Euler de França Belém
Euler de França Belém

Segundo volume dos diários de Fernando Henrique Cardoso reabre discussão da compra da reeleição

46165314A Companhia das Letras lança “Diários da Presidência — 1997-1998” (volume 2, 1000 páginas), do ex-presidente da República Fernando Henrique Cardoso. O primeiro volume incomodou políticos, empresários e jornalistas (eternos servos do poder). O segundo, quem sabe, poderá incomodar muito mais.

O lançamento do primeiro volume das memórias de Fernando Henrique provocou debates, no geral passionais e pouco circunstanciados. O segundo por certo tenta explicar como conseguiu aprovar o projeto de reeleição. Parece que está provado que alguém “comprou” a reeleição (há até perícia de Ricardo Molina, da Unicamp, a respeito). O ex-presidente afirma que não participou do processo. Resta culpar o falecido Sérgio Motta, o faz-tudo de seu governo? É o que fica implícito, quiçá explícito.
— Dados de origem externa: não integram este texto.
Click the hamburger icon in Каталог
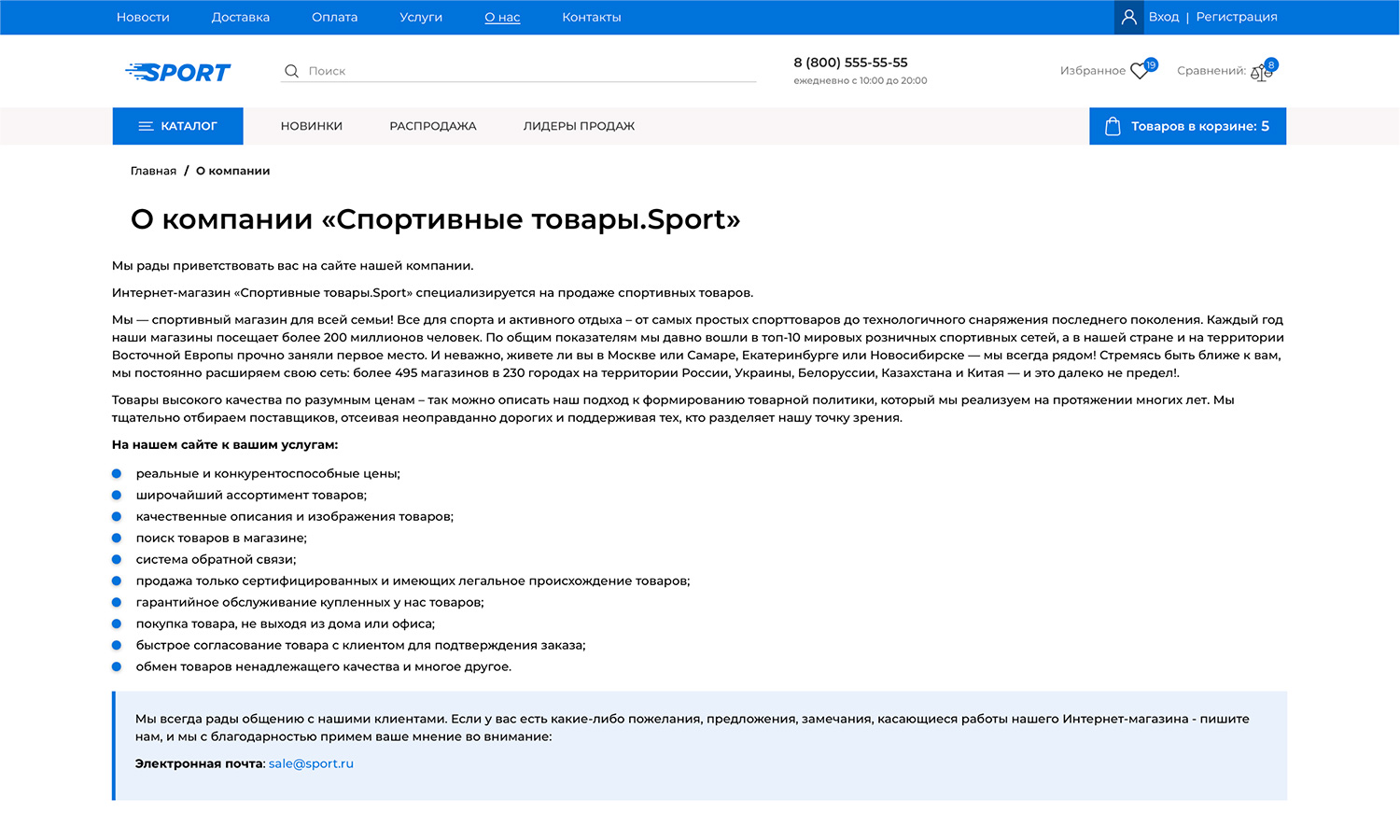Image resolution: width=1400 pixels, height=840 pixels. [x=146, y=126]
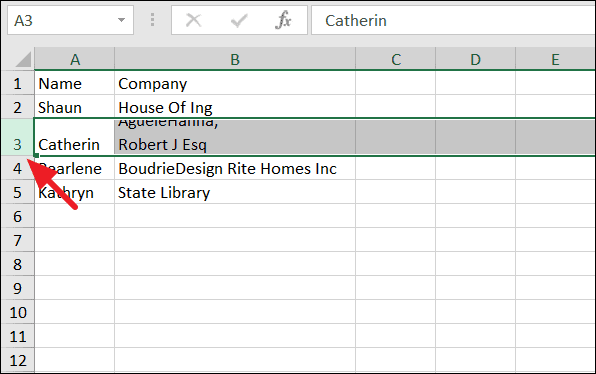Screen dimensions: 596x374
Task: Select row 10 header
Action: [x=17, y=312]
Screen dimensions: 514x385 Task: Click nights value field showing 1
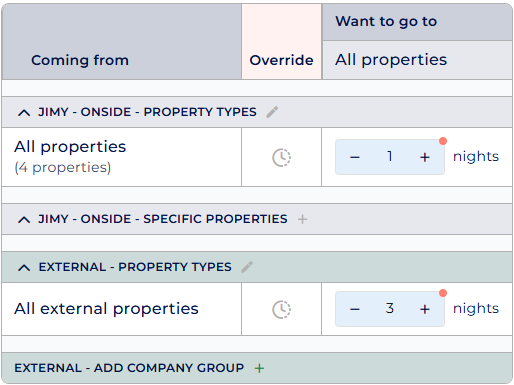pos(390,157)
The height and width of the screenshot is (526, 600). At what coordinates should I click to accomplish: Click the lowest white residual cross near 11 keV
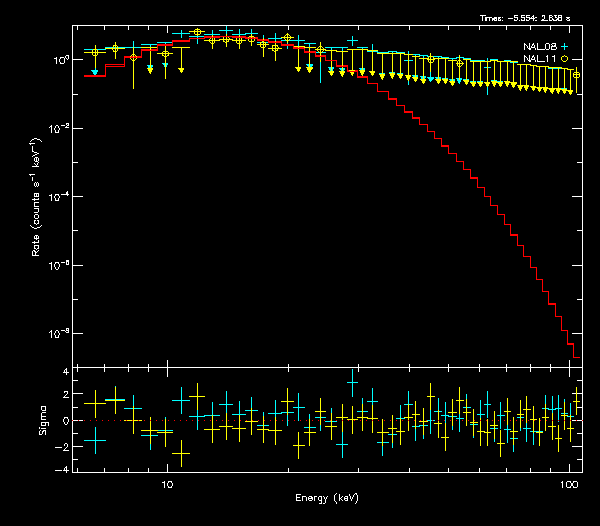pos(181,454)
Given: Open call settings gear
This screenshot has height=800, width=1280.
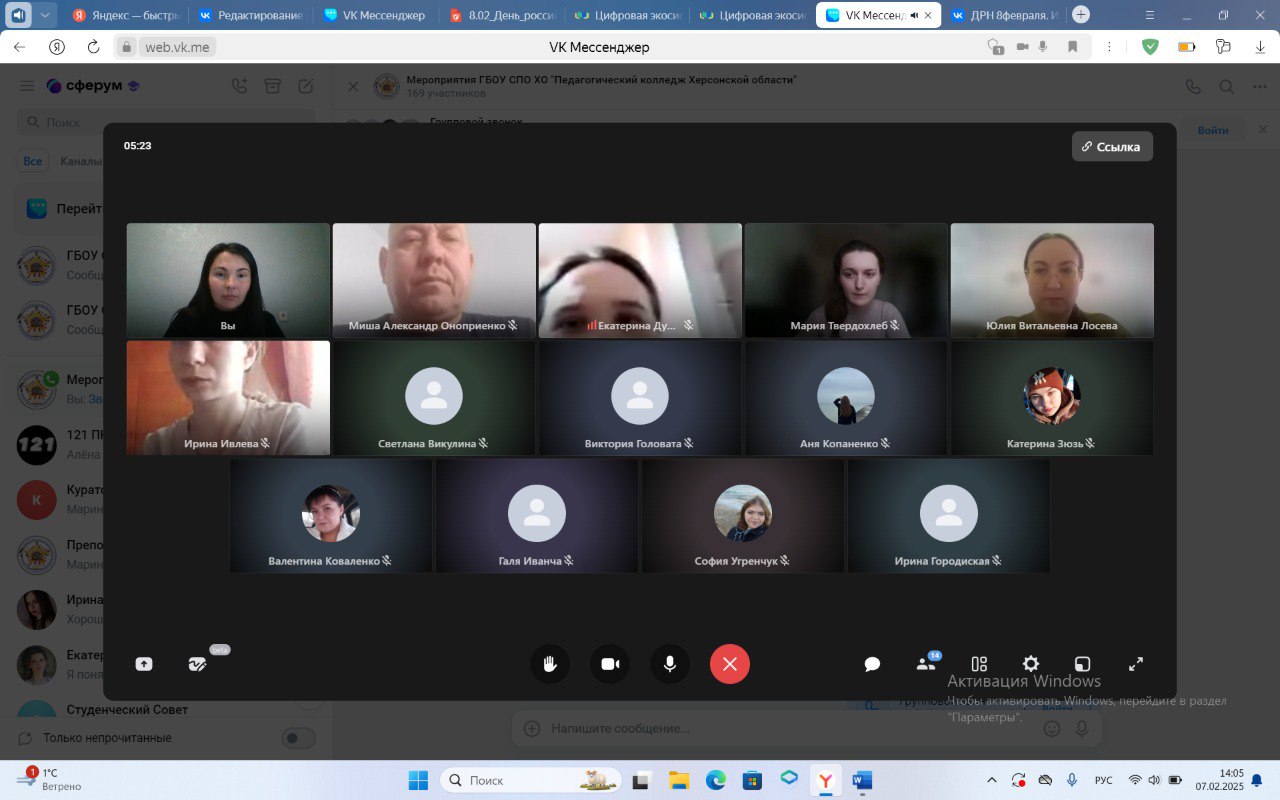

Há três tipos básicos de leitores para os diários de Fernando Henrique: o comum, que vai às livrarias em busca de um livro que julga interessante, ou que alguém lhe disse que vale a pena ler; o jornalista, que busca assunto para transformar numa manchete; e o historiador.
O historiador será, por certo, aquele que vai tirar maior proveito da leitura dos diários de Fernando Henrique. Porque, como não precisa fazer uma leitura apressada, poderá examiná-los cuidadosamente, confrontando-os com documentos históricos e depoimentos equilibrados e amplos. Pode-se dizer, portanto, que os diários são um maná mais para o pesquisador de mais fôlego do que para leitores circunstanciais.